◆ PROBLEM TO WORK ON ◆
Having located the line with "You are a GUI", print it and each remaining line exactly, stopping at the end of the material and omitting pictures.

◆ DATA SUPPLIED ◆
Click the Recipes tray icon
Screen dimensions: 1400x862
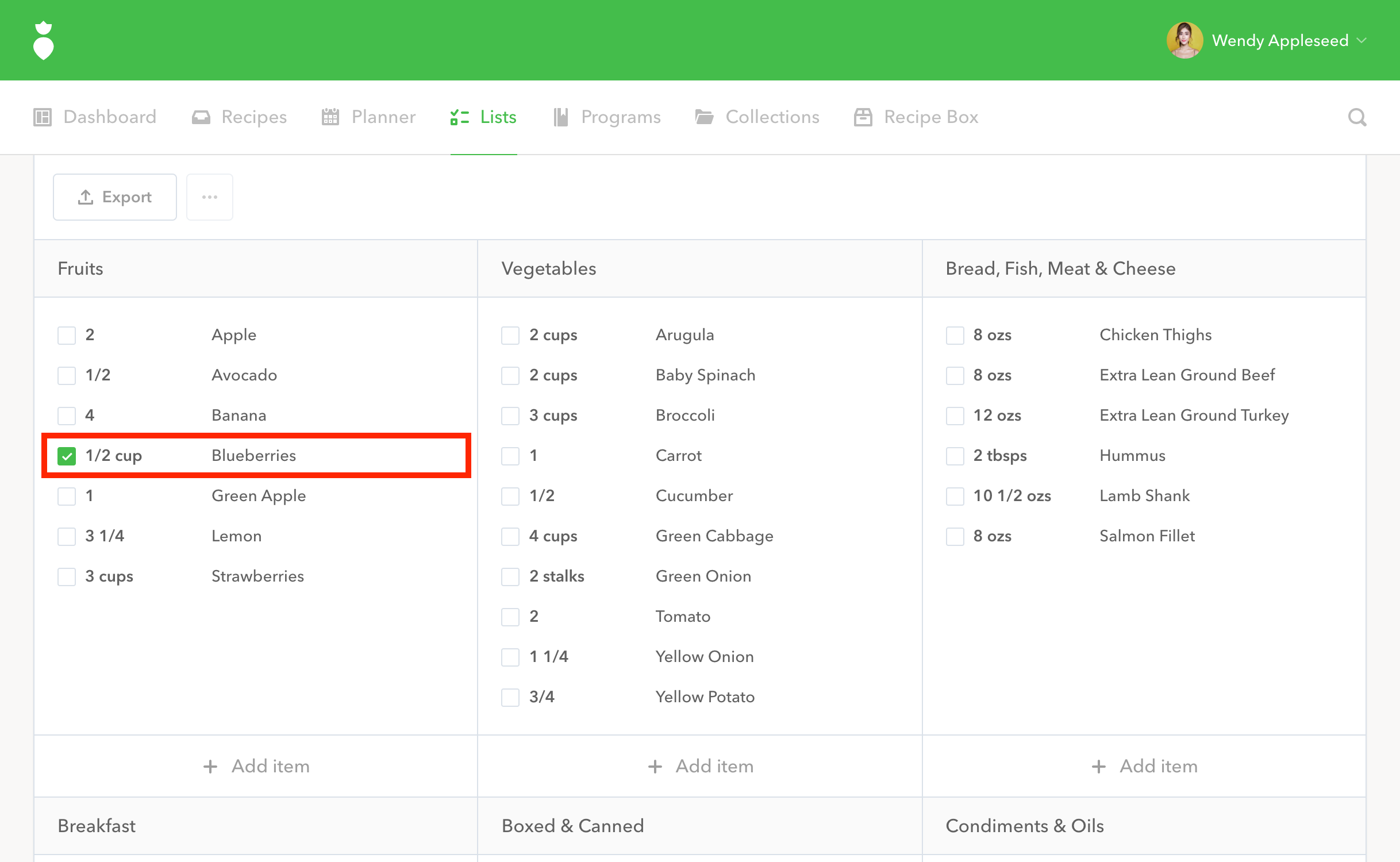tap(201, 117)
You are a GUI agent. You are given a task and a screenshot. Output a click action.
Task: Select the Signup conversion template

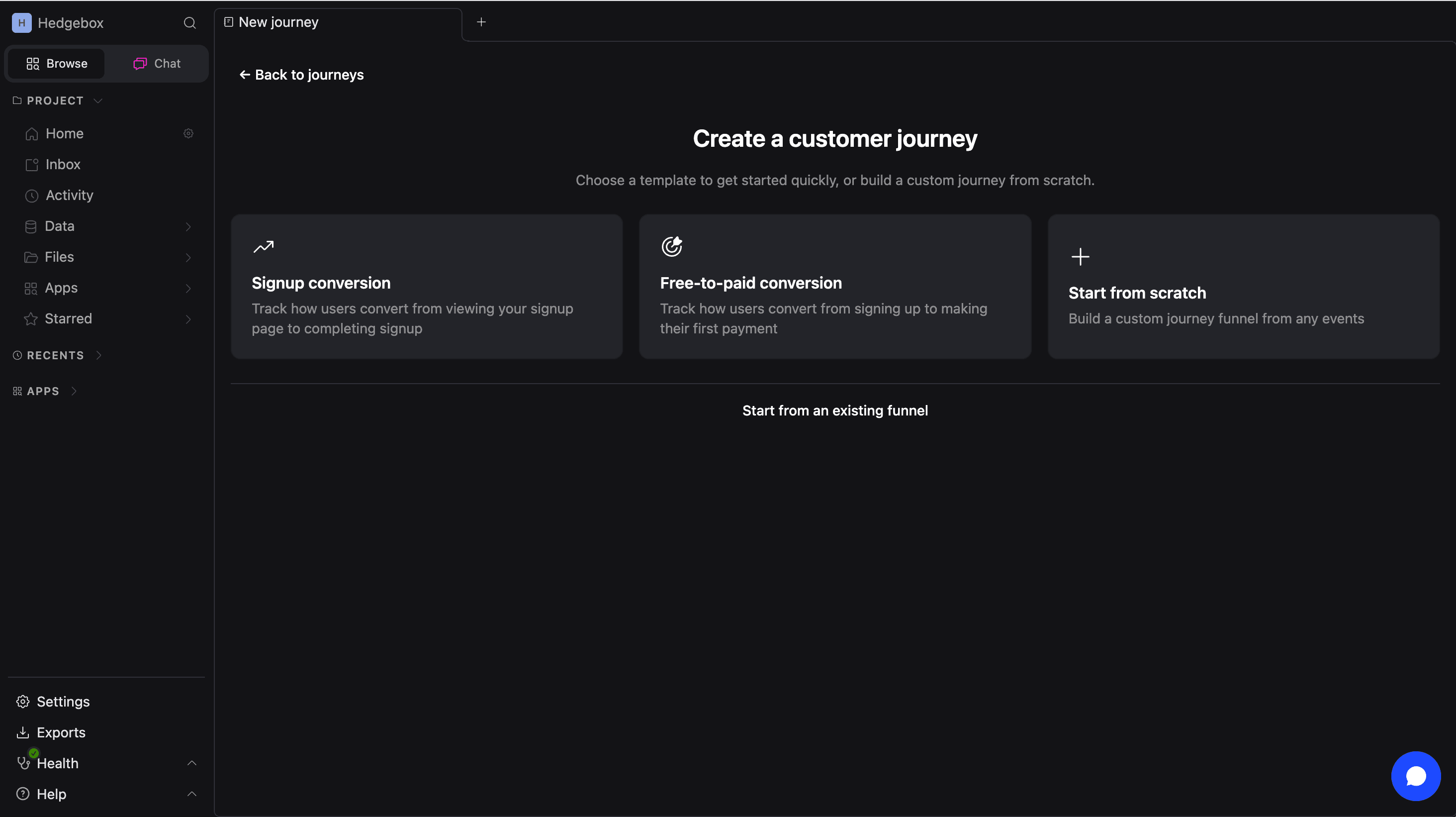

◆ EXERCISE ANSWER ◆
You are a GUI agent. You are given a task and a screenshot. Output a click action.
Task: Select the Signup conversion template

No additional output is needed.